In short, the answer is probably not. There will be a certain fear factor about lowering the power output on such a large car, but behind the wheel you don’t really notice the drop. It’s no M5 but on the tighter back-roads its handling still sparkles and there’s enough power under your right foot to have some fun.
And in reality, the majority of potential buyers will spend 90 per cent of their time in the 518d commuting to and from the office.
Price the biggest draw
The biggest draw for the 518d is obviously the price. However, as with all premium brands, spend a little time on the options list and it can creep up significantly. It’s not as clear-cut as you might think.
The issue of price is a thorny one here. You may get a 518d SE for €43,380 (€44,230 on the road), but of course you will want a few more creature comforts. Our test car was the luxury specification, which as the name implies was already well equipped.
While BMW is making much of its ConnectedDrive system, whereby your car’s infotainment system gets full access to the internet for music, maps and several apps, perhaps the greatest gadget fitted to our test car was actually its new headlights. Headlights have not normally caught much of the spotlight for technology over the years, even when Xenon came along.
These new adaptive headlights from BMW, however, are pretty whizz-bang. Not only do they automatically dip for oncoming traffic or when approaching something from behind, but they seem to wrap around the other vehicle. So the road ahead is still washed with the strongest light, but it’s as if the car in front is in some sort of deflective bubble, shrouded in darkness.
It’s a little disconcerting the first few times you use it, but it must be particularly strange for those in the car in front, surrounded by light as if from above. For the privilege of this feature you will pay €813.43.
Nearest rival is Volvo
Rivals are evident: the new Mercedes-Benz E-Class is a quality performer, even if the smaller diesels are a little noisy, while Audi is offering some tempting financing deals on its A6 range. Lexus, meanwhile, has brought in a new GS300h that looks the part and boasts decent performance, even if it’s really not a price competitor for something like the 518d. The nearest rival is arguably the Volvo S80 with the D4 diesel engine, but add on Geartronic automatic transmission and opt for a higher grade specification, and the price starts to rise sharply.

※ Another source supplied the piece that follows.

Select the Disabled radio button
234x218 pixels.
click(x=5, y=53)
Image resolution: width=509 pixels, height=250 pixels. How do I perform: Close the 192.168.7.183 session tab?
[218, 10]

If it’s a company car, then the 518d is a good option, particularly if you can raid the options list while staying within the fleet car policy. If it’s your own money then perhaps you might take a closer look at the 520d and the fact that the extra horsepower might prove more of a draw to secondhand buyers when it comes time to trade in.
The 5 Series remains top of its class and this new entry-level model is primed to push sales even further, creating an ever-larger cohort of Beemer Boys.